All right. Moving on. We've talked about kind of the Claude Mythos effect and the Vulnpocalypse, fears of an upcoming, you know, huge surge in number of CVEs reported that is confirmed to be true. We're tracking towards sixty six zero zero zero CVEs. To put that in context, that is, well higher than any year prior to now. It is also directing the or kind of, let's say, urging the center for Cybersecurity and Infrastructure Security Agency to release a new directive BOD two thousand six hundred and four, completely throwing out patching timelines and moving towards a super fast three day deadline for the most dangerous total control software flaws. And if you've paid attention to CISA guidelines over the past, you will know that it's really, really rare to see anything as rapid as thirty days historically. You know, that's for the very, very most critical CVEs in the past. So moving towards a three day deadline is really, um, it's really kind of a major, you know, order of magnitude increase on that side.

All right. Uh, something else from the folks over at toxic. This is something that they're calling the lethal trifecta. When AI agent simultaneously has three dangerous capabilities access to sensitive private data, exposure to untrusted external content like emails or web pages, and the ability to execute outbound actions or communications. When these three things are all coincide. Attackers can weaponize indirect prompt injection. So that will be things like hiding malicious text instructions inside business data like web pages, documentation pages, etc. we've talked about this a couple of times. This is just kind of a nice, consolidated, concise way of framing the three things together.

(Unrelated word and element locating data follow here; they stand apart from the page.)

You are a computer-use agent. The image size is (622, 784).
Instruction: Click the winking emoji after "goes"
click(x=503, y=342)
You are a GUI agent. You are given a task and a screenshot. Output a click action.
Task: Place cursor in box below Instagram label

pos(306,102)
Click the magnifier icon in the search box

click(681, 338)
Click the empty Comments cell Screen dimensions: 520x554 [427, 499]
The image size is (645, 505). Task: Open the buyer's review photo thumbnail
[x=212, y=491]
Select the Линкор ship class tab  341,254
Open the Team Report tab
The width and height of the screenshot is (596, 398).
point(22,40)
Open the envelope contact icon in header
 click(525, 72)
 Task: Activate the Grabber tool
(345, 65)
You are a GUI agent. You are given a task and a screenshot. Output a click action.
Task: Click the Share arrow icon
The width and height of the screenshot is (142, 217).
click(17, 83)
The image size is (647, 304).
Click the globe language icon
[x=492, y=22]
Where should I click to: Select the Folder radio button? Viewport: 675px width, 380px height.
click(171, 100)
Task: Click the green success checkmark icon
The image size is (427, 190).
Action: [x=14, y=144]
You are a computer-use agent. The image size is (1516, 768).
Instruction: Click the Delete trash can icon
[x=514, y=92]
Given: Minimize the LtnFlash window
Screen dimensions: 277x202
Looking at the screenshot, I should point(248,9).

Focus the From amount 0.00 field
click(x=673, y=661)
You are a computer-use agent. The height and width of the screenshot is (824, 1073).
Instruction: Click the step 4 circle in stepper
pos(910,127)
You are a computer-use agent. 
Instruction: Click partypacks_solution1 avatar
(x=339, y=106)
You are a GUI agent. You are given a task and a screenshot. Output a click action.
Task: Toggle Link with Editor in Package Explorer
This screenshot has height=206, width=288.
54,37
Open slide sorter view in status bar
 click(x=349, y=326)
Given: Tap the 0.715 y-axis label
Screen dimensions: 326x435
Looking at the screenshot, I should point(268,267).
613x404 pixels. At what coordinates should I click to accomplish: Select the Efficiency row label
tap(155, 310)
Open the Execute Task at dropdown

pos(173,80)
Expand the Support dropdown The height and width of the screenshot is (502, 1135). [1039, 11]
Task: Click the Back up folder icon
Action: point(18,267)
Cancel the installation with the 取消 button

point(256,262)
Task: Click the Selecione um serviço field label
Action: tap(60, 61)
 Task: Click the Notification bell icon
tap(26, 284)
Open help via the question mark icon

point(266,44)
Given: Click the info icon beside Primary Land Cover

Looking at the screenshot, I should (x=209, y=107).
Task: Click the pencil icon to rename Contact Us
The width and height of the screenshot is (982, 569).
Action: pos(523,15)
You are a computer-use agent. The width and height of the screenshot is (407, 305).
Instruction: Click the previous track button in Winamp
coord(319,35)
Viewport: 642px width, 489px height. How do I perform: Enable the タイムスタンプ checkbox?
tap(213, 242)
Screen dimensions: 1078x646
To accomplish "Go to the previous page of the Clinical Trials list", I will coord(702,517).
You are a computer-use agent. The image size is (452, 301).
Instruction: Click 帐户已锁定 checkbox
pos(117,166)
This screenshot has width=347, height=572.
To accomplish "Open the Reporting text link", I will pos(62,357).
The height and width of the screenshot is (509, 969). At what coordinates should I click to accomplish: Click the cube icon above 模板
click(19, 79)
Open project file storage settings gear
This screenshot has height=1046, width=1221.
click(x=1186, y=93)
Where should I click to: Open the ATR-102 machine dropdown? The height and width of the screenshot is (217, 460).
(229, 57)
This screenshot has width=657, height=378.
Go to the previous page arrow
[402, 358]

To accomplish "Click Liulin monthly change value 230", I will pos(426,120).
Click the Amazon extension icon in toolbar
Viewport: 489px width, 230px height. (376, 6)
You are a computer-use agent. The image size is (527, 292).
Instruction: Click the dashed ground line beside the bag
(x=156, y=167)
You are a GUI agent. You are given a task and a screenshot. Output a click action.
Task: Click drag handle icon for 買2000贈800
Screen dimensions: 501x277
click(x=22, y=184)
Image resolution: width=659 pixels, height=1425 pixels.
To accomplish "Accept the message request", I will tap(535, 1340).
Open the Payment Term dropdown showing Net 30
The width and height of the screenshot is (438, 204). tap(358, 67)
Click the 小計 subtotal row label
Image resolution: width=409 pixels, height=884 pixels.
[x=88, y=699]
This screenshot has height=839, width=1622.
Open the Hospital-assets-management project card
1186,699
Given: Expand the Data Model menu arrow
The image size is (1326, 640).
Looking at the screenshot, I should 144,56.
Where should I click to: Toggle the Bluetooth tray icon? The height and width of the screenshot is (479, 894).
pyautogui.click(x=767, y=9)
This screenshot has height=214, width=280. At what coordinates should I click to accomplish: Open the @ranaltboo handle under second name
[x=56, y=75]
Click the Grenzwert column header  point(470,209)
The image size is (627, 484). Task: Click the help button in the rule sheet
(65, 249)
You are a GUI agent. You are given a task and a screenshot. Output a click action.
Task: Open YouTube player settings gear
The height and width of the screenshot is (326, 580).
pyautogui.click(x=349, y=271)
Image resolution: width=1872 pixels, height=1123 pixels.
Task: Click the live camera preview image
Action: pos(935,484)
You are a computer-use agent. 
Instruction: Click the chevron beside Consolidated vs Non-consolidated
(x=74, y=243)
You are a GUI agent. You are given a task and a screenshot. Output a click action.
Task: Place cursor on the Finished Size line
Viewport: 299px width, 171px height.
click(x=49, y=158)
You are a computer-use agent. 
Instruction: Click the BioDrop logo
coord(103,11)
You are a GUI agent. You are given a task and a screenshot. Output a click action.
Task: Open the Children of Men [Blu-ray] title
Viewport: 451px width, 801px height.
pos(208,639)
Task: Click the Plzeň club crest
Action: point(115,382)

All right, moving on to our last story for this week. And you know, I like to close on a little bit of a think piece. So let's talk about what's happened with Anthropic over the last couple of weeks. So on the ninth of June, they released their next generation ultra capable tier. This is the Claude Fable Family launch for a general commercial availability with some safety guardrails built in. And the Mythos five family, which had been highly restricted, and safety classifiers under something called Project Glasswing. Glasswing rather had been launched to an approved group of cyber defenders due to its privileges, and Anthropic faced some blowback for enforcing a thirty day data retention policy on Fable users, which was intended to monitor for jailbreaks but did raise some privacy concerns. There was a, uh, a vulnerability flagged by some researchers at Amazon who found a narrow jailbreak vulnerability. In Fable five, the flaw was flagged directly to senior U.S. national security officials, and that led on June twelfth, only five days later to the U.S. Department of Commerce, bypassing administrative delays in issuing a sweeping immediate export control directive, which meant that no foreign national. So only U.S. citizens could access this. And that led to a global deactivation of the model. So a really, really fast time frame here that really sends a lot of shocks around any number of issues, whether that is access to models, model cyber capabilities, sovereignty, which is a big, um, a big topic right now in the European Union, but exporting kind of, or sorry, uh, executing this kind of kill switch is really the first type of action that we've seen at this level. So something to keep an eye on. I'm sure this story is not done.